O Presidente da Zâmbia, Hakainde Hichilema, foi reeleito com cerca de 60 por cento dos votos nas eleições realizadas na semana passada, anunciou, esta terça-feira, a Comissão Eleitoral da Zâmbia.
A vitória de Hichilema, no poder desde 2021, era amplamente esperada, numa eleição disputada por 13 candidatos. O principal adversário foi Brian Mundubile, antigo ministro provincial e candidato pela primeira vez à Presidência, que obteve cerca de 38 por cento dos votos.
Segundo a presidente da Comissão Eleitoral da Zâmbia, Mwangala Zaloumis, cinco dos 226 círculos eleitorais ainda não tinham sido contabilizados. Contudo, a responsável afirmou que os resultados em falta não deverão alterar de forma significativa o resultado final.

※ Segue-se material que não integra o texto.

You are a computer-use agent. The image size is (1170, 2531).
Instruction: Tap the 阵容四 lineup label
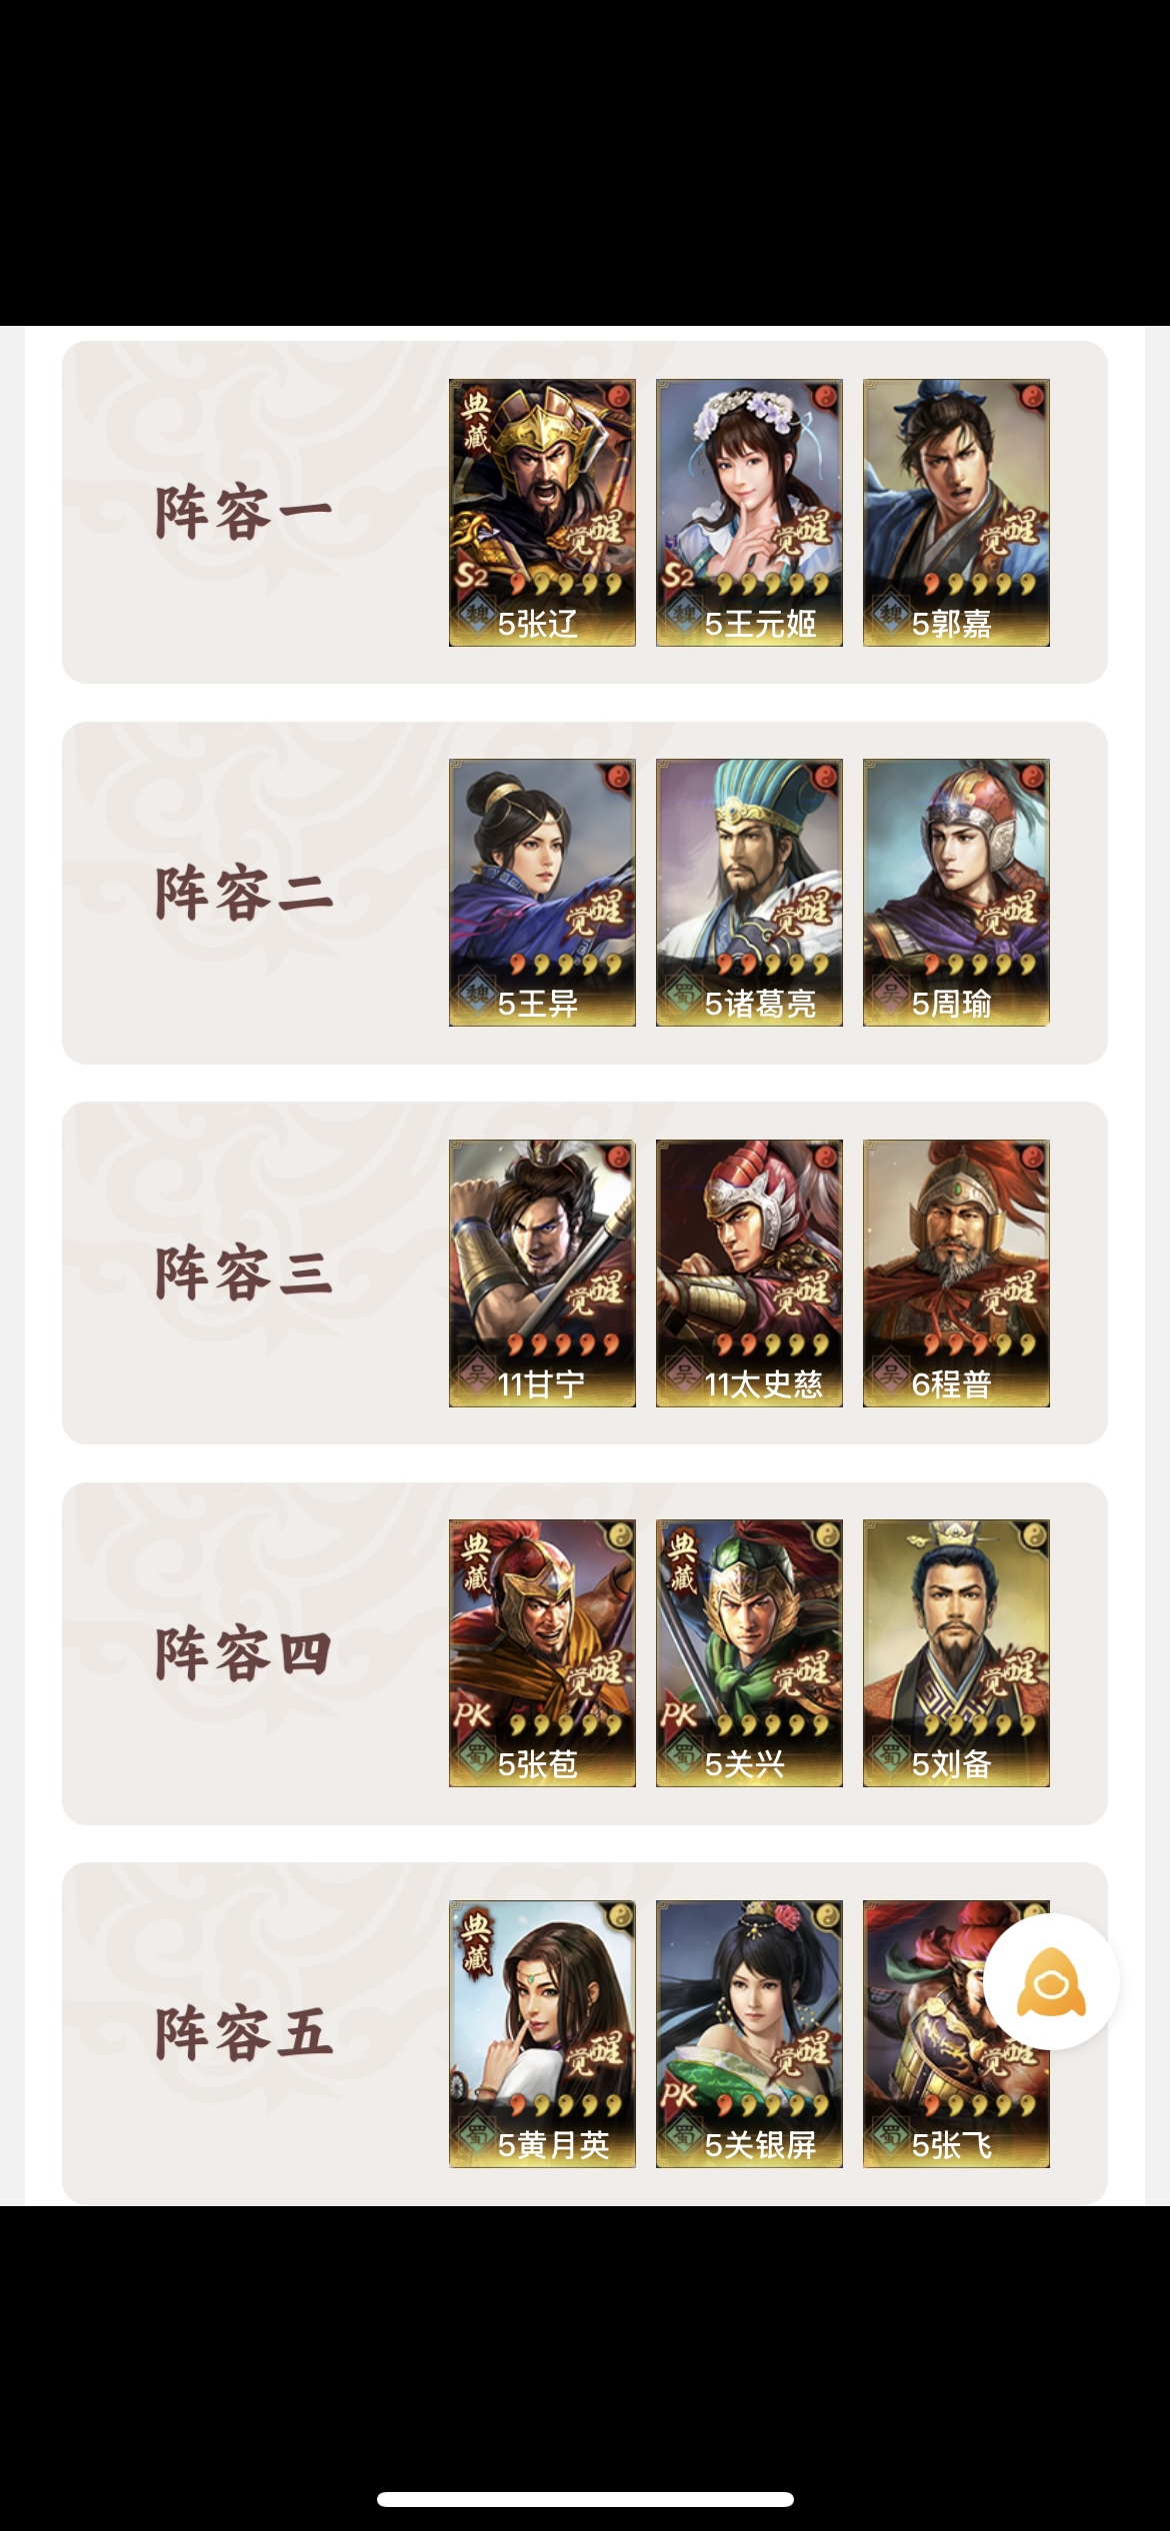point(243,1654)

As eleições de 13 de Agosto, realizadas num país da África Austral rico em cobre, ficaram marcadas por acusações de fraude apresentadas pela oposição e pela suspensão inédita da contagem de votos em todo o território, depois de ataques contra funcionários eleitorais e do roubo de boletins de voto já marcados.
Antes da votação, partidos da oposição e organizações da sociedade civil haviam denunciado o alegado estreitamento do espaço político e apontado restrições às actividades de campanha.
Missões de observação eleitoral, nacionais e internacionais, consideraram que as condições registadas durante o processo contribuíram para uma disputa desigual.
A tensão aumentou depois da votação, com as autoridades a deterem cerca de uma dúzia de pessoas, incluindo dirigentes da oposição, numa operação que envolveu troca de tiros. O Governo alegou que os detidos estavam ligados a actividades de milícias ou a uma suposta insurgência relacionada com as eleições. As acusações foram rejeitadas pelo partido NRPUP, de Brian Mundubile.
A eleição foi amplamente encarada como um referendo ao primeiro mandato de Hakainde Hichilema, durante o qual a economia zambiana retomou o crescimento, depois de vários anos marcados por dificuldades orçamentais e fiscais.
A reeleição garante a Hichilema um novo mandato à frente da Zâmbia, num contexto em que o Governo terá pela frente o desafio de consolidar a recuperação económica e responder às críticas sobre o ambiente político e eleitoral.